Task statement: Output, without any change, the listing below from its opening line up to and including the line with "Accueil (169, 2166)".

Extracted material:
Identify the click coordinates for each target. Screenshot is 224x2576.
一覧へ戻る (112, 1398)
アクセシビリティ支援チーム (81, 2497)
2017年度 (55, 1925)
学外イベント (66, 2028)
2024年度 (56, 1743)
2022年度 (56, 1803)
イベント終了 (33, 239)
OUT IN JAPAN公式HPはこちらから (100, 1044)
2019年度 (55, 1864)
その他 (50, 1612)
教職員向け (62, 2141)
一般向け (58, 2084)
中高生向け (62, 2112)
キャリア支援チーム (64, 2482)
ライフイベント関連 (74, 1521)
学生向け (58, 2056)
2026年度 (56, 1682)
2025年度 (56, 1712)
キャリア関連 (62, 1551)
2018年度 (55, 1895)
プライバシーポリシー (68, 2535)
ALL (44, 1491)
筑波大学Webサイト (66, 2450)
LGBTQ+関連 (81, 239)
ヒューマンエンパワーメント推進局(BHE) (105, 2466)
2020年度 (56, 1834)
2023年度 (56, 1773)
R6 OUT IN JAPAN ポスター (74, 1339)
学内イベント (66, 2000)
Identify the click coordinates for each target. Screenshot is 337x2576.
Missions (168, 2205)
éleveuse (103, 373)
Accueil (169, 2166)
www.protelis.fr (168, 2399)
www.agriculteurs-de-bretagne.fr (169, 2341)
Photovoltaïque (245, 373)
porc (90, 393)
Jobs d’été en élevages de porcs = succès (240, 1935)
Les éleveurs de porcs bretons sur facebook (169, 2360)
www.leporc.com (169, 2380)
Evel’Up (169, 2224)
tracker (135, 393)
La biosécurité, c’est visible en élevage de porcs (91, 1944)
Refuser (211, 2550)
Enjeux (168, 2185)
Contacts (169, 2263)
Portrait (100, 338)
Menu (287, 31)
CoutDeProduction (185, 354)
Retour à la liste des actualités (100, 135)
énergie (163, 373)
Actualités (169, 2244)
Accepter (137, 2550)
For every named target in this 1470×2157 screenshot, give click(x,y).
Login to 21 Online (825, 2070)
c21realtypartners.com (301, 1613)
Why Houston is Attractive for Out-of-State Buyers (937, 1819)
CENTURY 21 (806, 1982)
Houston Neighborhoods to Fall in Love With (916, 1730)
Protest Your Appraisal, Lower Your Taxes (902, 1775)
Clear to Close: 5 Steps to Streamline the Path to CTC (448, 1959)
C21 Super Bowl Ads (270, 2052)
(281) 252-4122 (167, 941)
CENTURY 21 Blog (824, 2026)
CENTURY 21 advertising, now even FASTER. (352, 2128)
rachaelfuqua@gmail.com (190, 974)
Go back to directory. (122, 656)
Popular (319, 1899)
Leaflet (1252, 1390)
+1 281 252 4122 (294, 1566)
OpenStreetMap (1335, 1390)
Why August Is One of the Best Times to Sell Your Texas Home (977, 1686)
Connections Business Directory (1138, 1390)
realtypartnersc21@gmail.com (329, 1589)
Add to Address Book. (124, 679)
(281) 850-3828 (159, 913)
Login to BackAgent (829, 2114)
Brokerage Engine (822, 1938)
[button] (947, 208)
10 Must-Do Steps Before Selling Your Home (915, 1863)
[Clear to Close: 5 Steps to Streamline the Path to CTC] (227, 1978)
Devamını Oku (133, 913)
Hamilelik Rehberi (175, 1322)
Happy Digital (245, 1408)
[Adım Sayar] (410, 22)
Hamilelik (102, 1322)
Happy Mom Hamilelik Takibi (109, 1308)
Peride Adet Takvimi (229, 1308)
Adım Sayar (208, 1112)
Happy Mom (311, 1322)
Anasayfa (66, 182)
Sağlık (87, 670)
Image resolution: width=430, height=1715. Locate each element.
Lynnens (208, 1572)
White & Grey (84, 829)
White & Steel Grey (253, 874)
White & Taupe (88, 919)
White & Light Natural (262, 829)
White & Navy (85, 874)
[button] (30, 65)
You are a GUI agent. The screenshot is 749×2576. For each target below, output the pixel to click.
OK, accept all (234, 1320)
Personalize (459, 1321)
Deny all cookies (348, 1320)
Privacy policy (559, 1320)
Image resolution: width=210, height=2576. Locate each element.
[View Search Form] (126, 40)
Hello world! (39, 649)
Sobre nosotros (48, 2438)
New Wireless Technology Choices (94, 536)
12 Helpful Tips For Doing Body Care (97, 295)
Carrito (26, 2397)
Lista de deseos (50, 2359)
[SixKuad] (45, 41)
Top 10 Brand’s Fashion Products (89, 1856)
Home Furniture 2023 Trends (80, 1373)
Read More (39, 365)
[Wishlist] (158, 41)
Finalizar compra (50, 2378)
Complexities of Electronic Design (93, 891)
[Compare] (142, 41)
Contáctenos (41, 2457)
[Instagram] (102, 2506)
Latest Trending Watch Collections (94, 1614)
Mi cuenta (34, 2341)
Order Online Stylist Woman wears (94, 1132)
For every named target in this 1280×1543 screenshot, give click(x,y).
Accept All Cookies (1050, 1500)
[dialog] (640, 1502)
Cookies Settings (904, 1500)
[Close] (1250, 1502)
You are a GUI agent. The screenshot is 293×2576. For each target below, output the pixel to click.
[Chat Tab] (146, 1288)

Answer to the problem:
Identify the click coordinates for each target. Screenshot is 224x2576.
一覧へ戻る (112, 1398)
アクセシビリティ支援チーム (81, 2497)
2017年度 (55, 1925)
学外イベント (66, 2028)
2024年度 (56, 1743)
2022年度 (56, 1803)
イベント終了 (33, 239)
OUT IN JAPAN公式HPはこちらから (100, 1044)
2019年度 (55, 1864)
その他 (50, 1612)
教職員向け (62, 2141)
一般向け (58, 2084)
中高生向け (62, 2112)
キャリア支援チーム (64, 2482)
ライフイベント関連 (74, 1521)
学生向け (58, 2056)
2026年度 (56, 1682)
2025年度 (56, 1712)
キャリア関連 (62, 1551)
2018年度 (55, 1895)
プライバシーポリシー (68, 2535)
ALL (44, 1491)
筑波大学Webサイト (66, 2450)
LGBTQ+関連 (81, 239)
ヒューマンエンパワーメント推進局(BHE) (105, 2466)
2020年度 (56, 1834)
2023年度 (56, 1773)
R6 OUT IN JAPAN ポスター (74, 1339)
学内イベント (66, 2000)
Identify the click coordinates for each target. Screenshot is 337x2576.
Missions (168, 2205)
éleveuse (103, 373)
Accueil (169, 2166)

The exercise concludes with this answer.